With the line containing "The height and width of the screenshot is (1270, 952)." as the start and the line containing "Click the Stage Direction callout box" as the end, transcribe that span of the entries below exactly, including both.

*** DATA Section Begins ***

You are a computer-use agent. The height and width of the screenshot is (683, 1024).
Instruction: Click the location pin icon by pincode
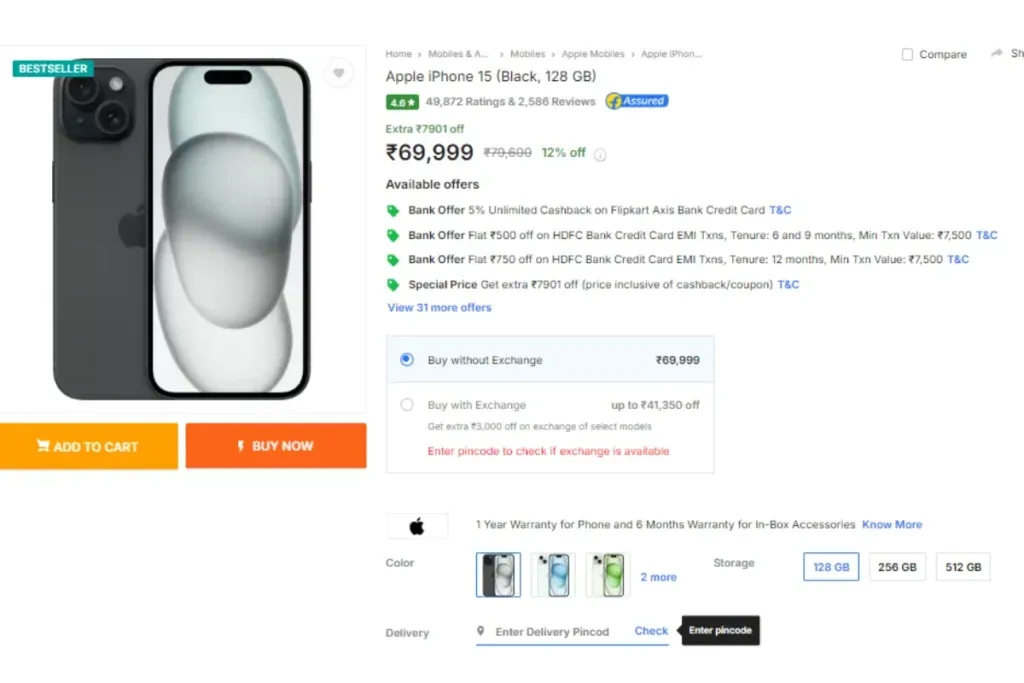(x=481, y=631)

*** DATA Section Ends ***
*** DATA Section Begins ***

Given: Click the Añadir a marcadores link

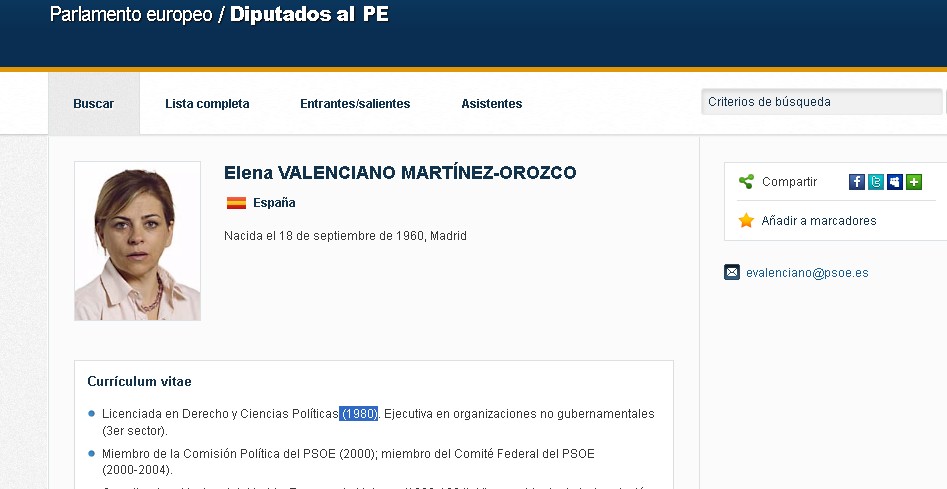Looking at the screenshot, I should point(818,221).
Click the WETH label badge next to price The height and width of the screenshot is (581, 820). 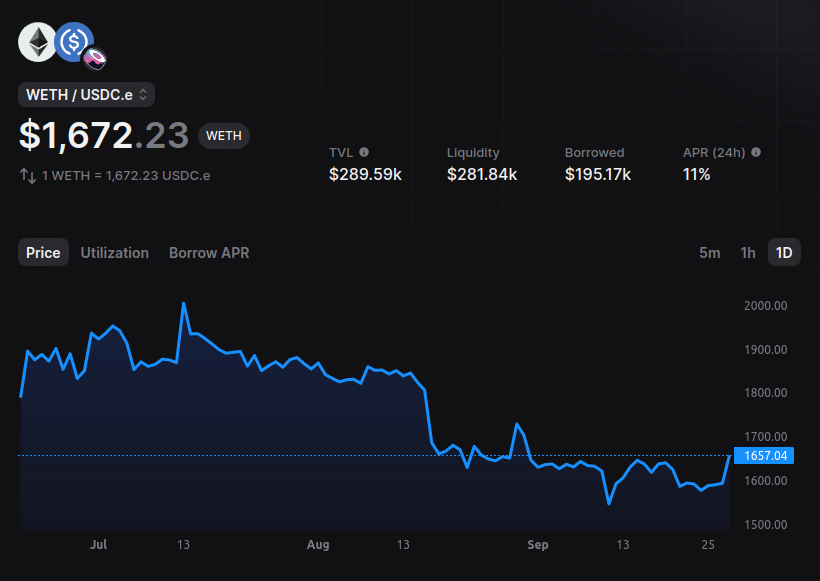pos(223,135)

*** DATA Section Ends ***
*** DATA Section Begins ***

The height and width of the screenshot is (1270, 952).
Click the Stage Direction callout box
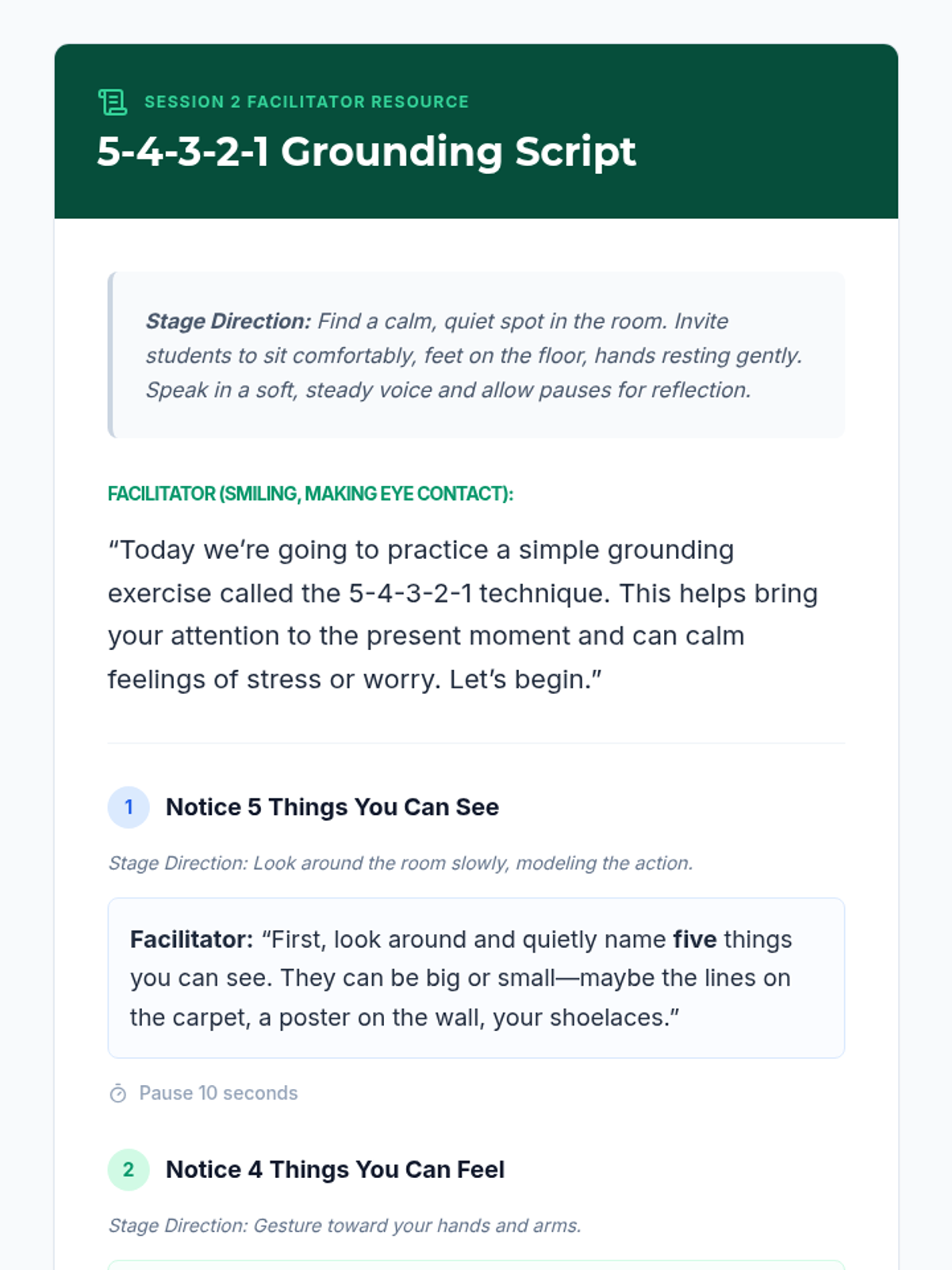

*** DATA Section Ends ***

EXERCISE ANSWER:
The height and width of the screenshot is (1270, 952).
Click the Stage Direction callout box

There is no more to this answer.